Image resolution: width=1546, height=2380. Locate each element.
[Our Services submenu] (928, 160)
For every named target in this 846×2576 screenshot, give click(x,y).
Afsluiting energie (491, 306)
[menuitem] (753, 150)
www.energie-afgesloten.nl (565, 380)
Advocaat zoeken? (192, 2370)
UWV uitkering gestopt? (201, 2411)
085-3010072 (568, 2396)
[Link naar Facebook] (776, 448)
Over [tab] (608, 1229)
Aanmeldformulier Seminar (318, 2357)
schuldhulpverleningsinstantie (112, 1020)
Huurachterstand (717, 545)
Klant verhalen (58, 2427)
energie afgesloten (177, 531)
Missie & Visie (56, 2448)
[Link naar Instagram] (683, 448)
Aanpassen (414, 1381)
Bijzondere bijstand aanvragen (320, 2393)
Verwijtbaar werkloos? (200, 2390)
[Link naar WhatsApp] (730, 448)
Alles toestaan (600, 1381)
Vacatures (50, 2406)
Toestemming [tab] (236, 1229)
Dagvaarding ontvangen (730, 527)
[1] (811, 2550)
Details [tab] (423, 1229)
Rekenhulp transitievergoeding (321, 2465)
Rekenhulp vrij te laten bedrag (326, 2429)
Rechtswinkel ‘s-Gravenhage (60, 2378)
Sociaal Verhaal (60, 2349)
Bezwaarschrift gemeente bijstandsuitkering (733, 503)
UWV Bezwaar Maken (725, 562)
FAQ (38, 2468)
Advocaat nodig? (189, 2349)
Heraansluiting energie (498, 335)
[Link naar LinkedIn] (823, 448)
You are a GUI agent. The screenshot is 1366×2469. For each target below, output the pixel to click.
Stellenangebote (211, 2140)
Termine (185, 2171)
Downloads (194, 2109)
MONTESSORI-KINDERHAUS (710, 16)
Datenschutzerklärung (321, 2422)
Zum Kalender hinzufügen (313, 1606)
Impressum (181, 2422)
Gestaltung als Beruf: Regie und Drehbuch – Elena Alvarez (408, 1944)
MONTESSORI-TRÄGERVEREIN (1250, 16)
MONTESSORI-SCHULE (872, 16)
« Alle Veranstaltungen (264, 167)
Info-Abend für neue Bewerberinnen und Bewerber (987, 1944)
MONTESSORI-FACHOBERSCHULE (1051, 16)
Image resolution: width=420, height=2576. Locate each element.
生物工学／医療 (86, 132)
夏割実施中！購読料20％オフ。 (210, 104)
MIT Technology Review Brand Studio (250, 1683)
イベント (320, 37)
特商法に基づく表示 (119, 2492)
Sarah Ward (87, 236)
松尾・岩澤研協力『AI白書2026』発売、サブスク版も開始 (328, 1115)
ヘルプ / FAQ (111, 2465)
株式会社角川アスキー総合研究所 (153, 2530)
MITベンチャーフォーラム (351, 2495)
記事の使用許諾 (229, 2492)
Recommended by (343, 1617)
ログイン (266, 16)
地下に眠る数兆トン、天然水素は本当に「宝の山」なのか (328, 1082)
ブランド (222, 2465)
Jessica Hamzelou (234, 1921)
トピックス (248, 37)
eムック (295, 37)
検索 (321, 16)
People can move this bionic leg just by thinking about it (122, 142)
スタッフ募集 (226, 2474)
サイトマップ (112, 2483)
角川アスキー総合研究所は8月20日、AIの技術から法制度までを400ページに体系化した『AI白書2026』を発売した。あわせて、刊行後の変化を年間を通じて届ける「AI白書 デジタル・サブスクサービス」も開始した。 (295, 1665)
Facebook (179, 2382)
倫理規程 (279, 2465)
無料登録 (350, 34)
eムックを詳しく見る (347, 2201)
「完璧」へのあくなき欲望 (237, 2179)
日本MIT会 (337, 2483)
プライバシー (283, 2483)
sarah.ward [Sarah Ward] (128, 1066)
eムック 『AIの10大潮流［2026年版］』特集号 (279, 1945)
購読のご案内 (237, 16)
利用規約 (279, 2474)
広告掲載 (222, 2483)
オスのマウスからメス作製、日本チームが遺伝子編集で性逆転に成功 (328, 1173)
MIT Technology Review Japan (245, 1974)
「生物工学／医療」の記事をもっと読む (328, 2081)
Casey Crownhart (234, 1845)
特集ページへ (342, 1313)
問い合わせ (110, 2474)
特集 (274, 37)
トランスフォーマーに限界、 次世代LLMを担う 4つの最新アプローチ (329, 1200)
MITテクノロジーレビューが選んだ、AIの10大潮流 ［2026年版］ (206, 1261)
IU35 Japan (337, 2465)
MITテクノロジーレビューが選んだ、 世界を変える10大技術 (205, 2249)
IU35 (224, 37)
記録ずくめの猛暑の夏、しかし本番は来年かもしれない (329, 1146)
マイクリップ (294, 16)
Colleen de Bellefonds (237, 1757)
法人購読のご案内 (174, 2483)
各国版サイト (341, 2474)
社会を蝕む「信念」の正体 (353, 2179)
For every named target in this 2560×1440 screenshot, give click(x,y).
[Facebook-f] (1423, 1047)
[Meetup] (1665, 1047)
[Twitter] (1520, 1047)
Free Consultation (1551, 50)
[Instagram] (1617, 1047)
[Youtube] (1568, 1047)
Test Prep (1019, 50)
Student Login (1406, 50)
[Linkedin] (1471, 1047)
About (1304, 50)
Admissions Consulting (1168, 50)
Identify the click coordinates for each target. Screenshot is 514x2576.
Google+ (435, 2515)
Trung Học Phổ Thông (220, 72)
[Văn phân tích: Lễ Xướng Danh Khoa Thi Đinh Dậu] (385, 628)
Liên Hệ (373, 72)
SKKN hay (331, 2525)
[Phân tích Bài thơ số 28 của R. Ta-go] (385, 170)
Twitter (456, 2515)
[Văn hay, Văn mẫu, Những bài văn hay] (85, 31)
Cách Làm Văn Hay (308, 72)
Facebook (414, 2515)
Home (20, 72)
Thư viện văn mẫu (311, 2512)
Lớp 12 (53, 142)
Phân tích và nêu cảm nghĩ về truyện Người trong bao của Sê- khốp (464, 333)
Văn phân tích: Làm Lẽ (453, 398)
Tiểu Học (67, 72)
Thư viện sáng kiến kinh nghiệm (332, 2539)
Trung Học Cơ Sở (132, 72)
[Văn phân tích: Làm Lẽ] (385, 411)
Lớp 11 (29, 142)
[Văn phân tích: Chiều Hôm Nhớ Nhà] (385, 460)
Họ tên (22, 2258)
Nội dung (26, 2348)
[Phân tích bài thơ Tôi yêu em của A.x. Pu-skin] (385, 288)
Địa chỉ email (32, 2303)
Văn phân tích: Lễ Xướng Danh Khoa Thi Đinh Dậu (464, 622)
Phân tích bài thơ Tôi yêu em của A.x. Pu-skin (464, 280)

* * * * * * *

What you need to do
Repeat every record exactly, so that nothing is lost or altered.

Task answer
Image resolution: width=1546, height=2380. Locate each element.
[Our Services submenu] (928, 160)
For every named target in this 846×2576 screenshot, give click(x,y).
Afsluiting energie (491, 306)
[menuitem] (753, 150)
www.energie-afgesloten.nl (565, 380)
Advocaat zoeken? (192, 2370)
UWV uitkering gestopt? (201, 2411)
085-3010072 (568, 2396)
[Link naar Facebook] (776, 448)
Over [tab] (608, 1229)
Aanmeldformulier Seminar (318, 2357)
schuldhulpverleningsinstantie (112, 1020)
Huurachterstand (717, 545)
Klant verhalen (58, 2427)
energie afgesloten (177, 531)
Missie & Visie (56, 2448)
[Link naar Instagram] (683, 448)
Aanpassen (414, 1381)
Bijzondere bijstand aanvragen (320, 2393)
Verwijtbaar werkloos? (200, 2390)
[Link naar WhatsApp] (730, 448)
Alles toestaan (600, 1381)
Vacatures (50, 2406)
Toestemming [tab] (236, 1229)
Dagvaarding ontvangen (730, 527)
[1] (811, 2550)
Details [tab] (423, 1229)
Rekenhulp transitievergoeding (321, 2465)
Rekenhulp vrij te laten bedrag (326, 2429)
Rechtswinkel ‘s-Gravenhage (60, 2378)
Sociaal Verhaal (60, 2349)
Bezwaarschrift gemeente bijstandsuitkering (733, 503)
UWV Bezwaar Maken (725, 562)
FAQ (38, 2468)
Advocaat nodig? (189, 2349)
Heraansluiting energie (498, 335)
[Link naar LinkedIn] (823, 448)
You are a GUI agent. The screenshot is 1366×2469. For each target below, output the pixel to click.
Stellenangebote (211, 2140)
Termine (185, 2171)
Downloads (194, 2109)
MONTESSORI-KINDERHAUS (710, 16)
Datenschutzerklärung (321, 2422)
Zum Kalender hinzufügen (313, 1606)
Impressum (181, 2422)
Gestaltung als Beruf: Regie und Drehbuch – Elena Alvarez (408, 1944)
MONTESSORI-TRÄGERVEREIN (1250, 16)
MONTESSORI-SCHULE (872, 16)
« Alle Veranstaltungen (264, 167)
Info-Abend für neue Bewerberinnen und Bewerber (987, 1944)
MONTESSORI-FACHOBERSCHULE (1051, 16)
Image resolution: width=420, height=2576. Locate each element.
生物工学／医療 (86, 132)
夏割実施中！購読料20％オフ。 (210, 104)
MIT Technology Review Brand Studio (250, 1683)
イベント (320, 37)
特商法に基づく表示 (119, 2492)
Sarah Ward (87, 236)
松尾・岩澤研協力『AI白書2026』発売、サブスク版も開始 (328, 1115)
ヘルプ / FAQ (111, 2465)
株式会社角川アスキー総合研究所 (153, 2530)
MITベンチャーフォーラム (351, 2495)
記事の使用許諾 (229, 2492)
Recommended by (343, 1617)
ログイン (266, 16)
地下に眠る数兆トン、天然水素は本当に「宝の山」なのか (328, 1082)
ブランド (222, 2465)
Jessica Hamzelou (234, 1921)
トピックス (248, 37)
eムック (295, 37)
検索 (321, 16)
People can move this bionic leg just by thinking about it (122, 142)
スタッフ募集 (226, 2474)
サイトマップ (112, 2483)
角川アスキー総合研究所は8月20日、AIの技術から法制度までを400ページに体系化した『AI白書2026』を発売した。あわせて、刊行後の変化を年間を通じて届ける「AI白書 デジタル・サブスクサービス」も開始した。 (295, 1665)
Facebook (179, 2382)
倫理規程 (279, 2465)
無料登録 (350, 34)
eムックを詳しく見る (347, 2201)
「完璧」へのあくなき欲望 (237, 2179)
日本MIT会 (337, 2483)
プライバシー (283, 2483)
sarah.ward [Sarah Ward] (128, 1066)
eムック 『AIの10大潮流［2026年版］』特集号 (279, 1945)
購読のご案内 (237, 16)
利用規約 (279, 2474)
広告掲載 (222, 2483)
オスのマウスからメス作製、日本チームが遺伝子編集で性逆転に成功 (328, 1173)
MIT Technology Review Japan (245, 1974)
「生物工学／医療」の記事をもっと読む (328, 2081)
Casey Crownhart (234, 1845)
特集ページへ (342, 1313)
問い合わせ (110, 2474)
特集 (274, 37)
トランスフォーマーに限界、 次世代LLMを担う 4つの最新アプローチ (329, 1200)
MITテクノロジーレビューが選んだ、AIの10大潮流 ［2026年版］ (206, 1261)
IU35 Japan (337, 2465)
MITテクノロジーレビューが選んだ、 世界を変える10大技術 (205, 2249)
IU35 (224, 37)
記録ずくめの猛暑の夏、しかし本番は来年かもしれない (329, 1146)
マイクリップ (294, 16)
Colleen de Bellefonds (237, 1757)
法人購読のご案内 (174, 2483)
各国版サイト (341, 2474)
社会を蝕む「信念」の正体 (353, 2179)
For every named target in this 2560×1440 screenshot, give click(x,y).
[Facebook-f] (1423, 1047)
[Meetup] (1665, 1047)
[Twitter] (1520, 1047)
Free Consultation (1551, 50)
[Instagram] (1617, 1047)
[Youtube] (1568, 1047)
Test Prep (1019, 50)
Student Login (1406, 50)
[Linkedin] (1471, 1047)
About (1304, 50)
Admissions Consulting (1168, 50)
Identify the click coordinates for each target. Screenshot is 514x2576.
Google+ (435, 2515)
Trung Học Phổ Thông (220, 72)
[Văn phân tích: Lễ Xướng Danh Khoa Thi Đinh Dậu] (385, 628)
Liên Hệ (373, 72)
SKKN hay (331, 2525)
[Phân tích Bài thơ số 28 của R. Ta-go] (385, 170)
Twitter (456, 2515)
[Văn hay, Văn mẫu, Những bài văn hay] (85, 31)
Cách Làm Văn Hay (308, 72)
Facebook (414, 2515)
Home (20, 72)
Thư viện văn mẫu (311, 2512)
Lớp 12 (53, 142)
Phân tích và nêu cảm nghĩ về truyện Người trong bao của Sê- khốp (464, 333)
Văn phân tích: Làm Lẽ (453, 398)
Tiểu Học (67, 72)
Thư viện sáng kiến kinh nghiệm (332, 2539)
Trung Học Cơ Sở (132, 72)
[Văn phân tích: Làm Lẽ] (385, 411)
Lớp 11 (29, 142)
[Văn phân tích: Chiều Hôm Nhớ Nhà] (385, 460)
Họ tên (22, 2258)
Nội dung (26, 2348)
[Phân tích bài thơ Tôi yêu em của A.x. Pu-skin] (385, 288)
Địa chỉ email (32, 2303)
Văn phân tích: Lễ Xướng Danh Khoa Thi Đinh Dậu (464, 622)
Phân tích bài thơ Tôi yêu em của A.x. Pu-skin (464, 280)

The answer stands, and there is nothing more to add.